Lehigh Breaks Ground on Bridge West Residence Hall
Joining Lehigh President John D. Simon '19P (center) at the groundbreaking ceremony for Bridge West were (from left to right): Brent Stringfellow, Associate Vice President and University Architect; Robert L. Brown III '78, Vice Chair of the Lehigh Board of Trustees; Ricardo Hall, Vice Provost for Student Affairs; and Patricia A. Johnson, Vice President for Finance and Administration.
Lehigh has just taken another important step forward along the Path to Prominence.
As finals for the fall semester came to a close, Lehigh officials led by President John Simon gathered for the groundbreaking of the Bridge West residence hall, a new student living facility that, in tandem with the renovated University Center, will bring new vitality and greater social interaction to the very core of campus.

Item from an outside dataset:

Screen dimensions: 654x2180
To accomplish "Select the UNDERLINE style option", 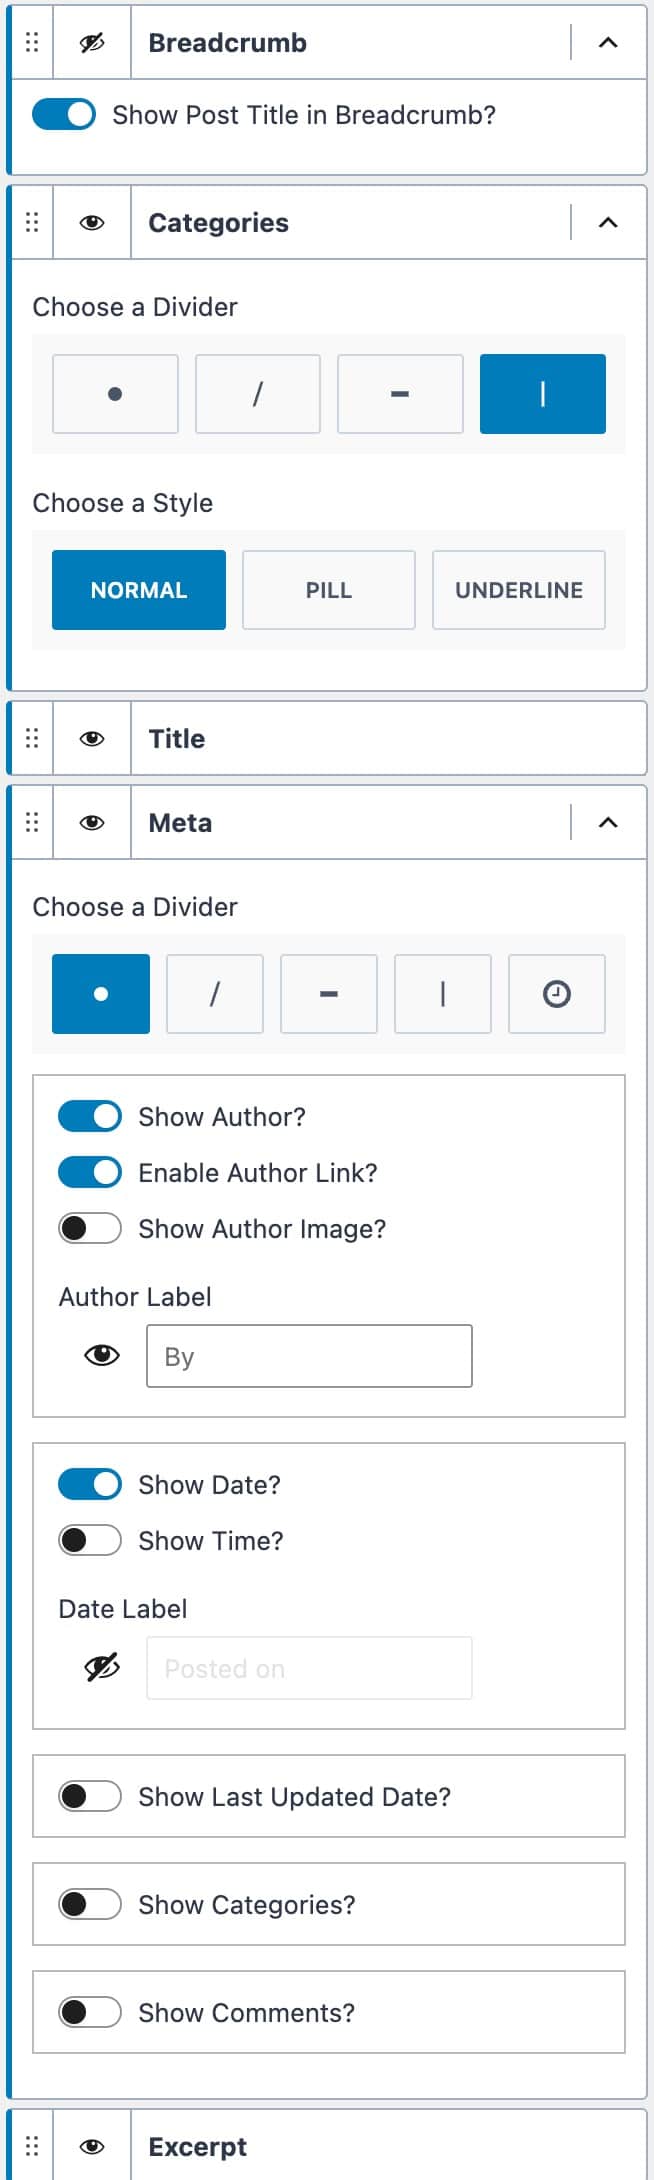I will coord(519,589).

In total, Bridge West will eventually provide housing for 720 students. Its construction, which will develop in two phases, is a key component of Lehigh’s plan to expand its undergraduate student population by approximately 1,000 students. Phase I of the development is expected to open by fall 2020.
“Everyone at Lehigh—senior leaders, staff, faculty—is committed to providing our students with the education and experiences that will enable them to go out into the world and make a difference,” Simon said. ”A cornerstone of the student experience is residential living. I’ve said all along that the Path to Prominence is about respecting and honoring Lehigh’s past while positioning it for an even greater future. And that, in a nutshell, is what we are doing with the Bridge West/University Center project.”

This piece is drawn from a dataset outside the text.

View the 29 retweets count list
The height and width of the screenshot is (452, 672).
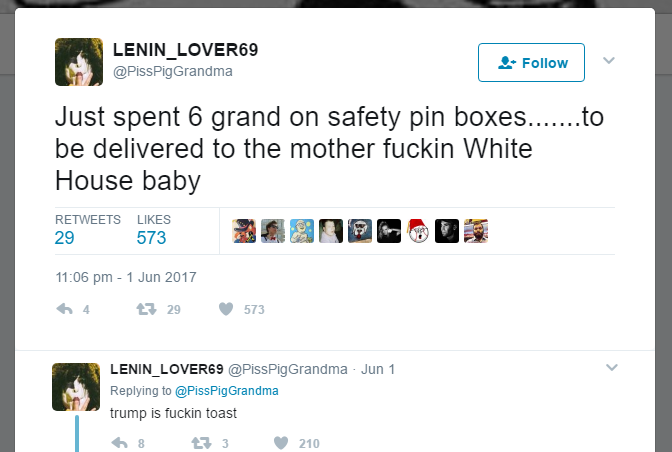tap(64, 238)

Robert L. Brown III '78, vice chair of the Lehigh Board of Trustees, said that he and his fellow trustees share in the excitement being generated by the Path to Prominence. The momentum being created by Bridge West and other Path to Prominence projects will see Lehigh “raised to even greater heights,” he said.

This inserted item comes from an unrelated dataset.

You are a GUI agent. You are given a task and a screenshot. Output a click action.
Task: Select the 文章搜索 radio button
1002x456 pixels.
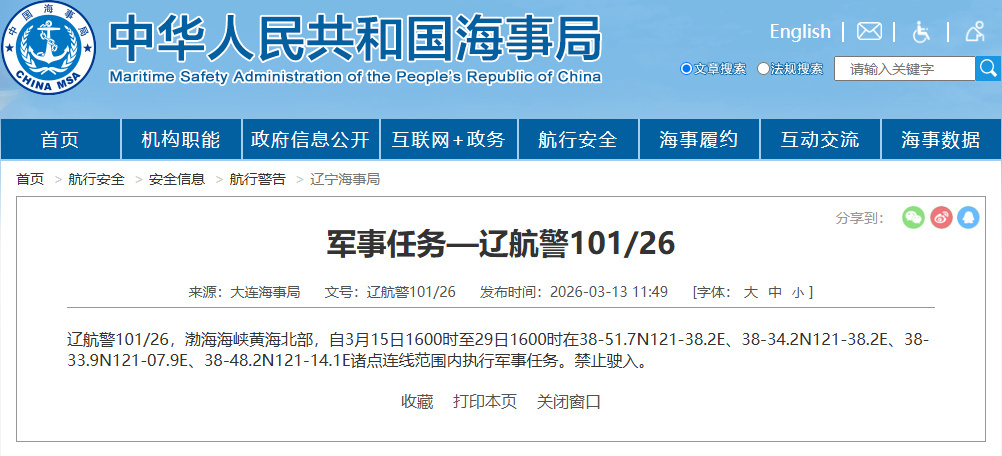coord(686,68)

“First and foremost, Bridge West will bring a modern living complex to the very heart of campus,” Brown said. “It will join with the newly renovated University Center to form a campus crossroads where students can work, collaborate, and socialize. Together, Bridge West and the University Center will unify our campus community, strengthen our already great traditions, and create an environment that promotes connections. And that is exactly what a world-class residential university should do—and what it should be for its students.”
The launch of the Bridge West project comes as momentum builds around some of the key components of the Path to Prominence plan.
Construction continues on the SouthSide Commons residential facility at Brodhead and Packer Avenues, with work set to be completed in time for the 2019-2020 academic year. Preliminary work has begun on the planned renovations to the University Center, a project that will see the historic facility expanded and reimagined to meet the needs of the students of today and tomorrow. The University Center project is being supported by a $20 million gift from Lehigh Board Chair Kevin L. Clayton and his wife, Lisa A. Clayton. The gift was announced during the launch of GO: The Campaign for Lehigh, a $1 billion-plus fundraising and engagement effort that will support key components of the Path to Prominence Plan.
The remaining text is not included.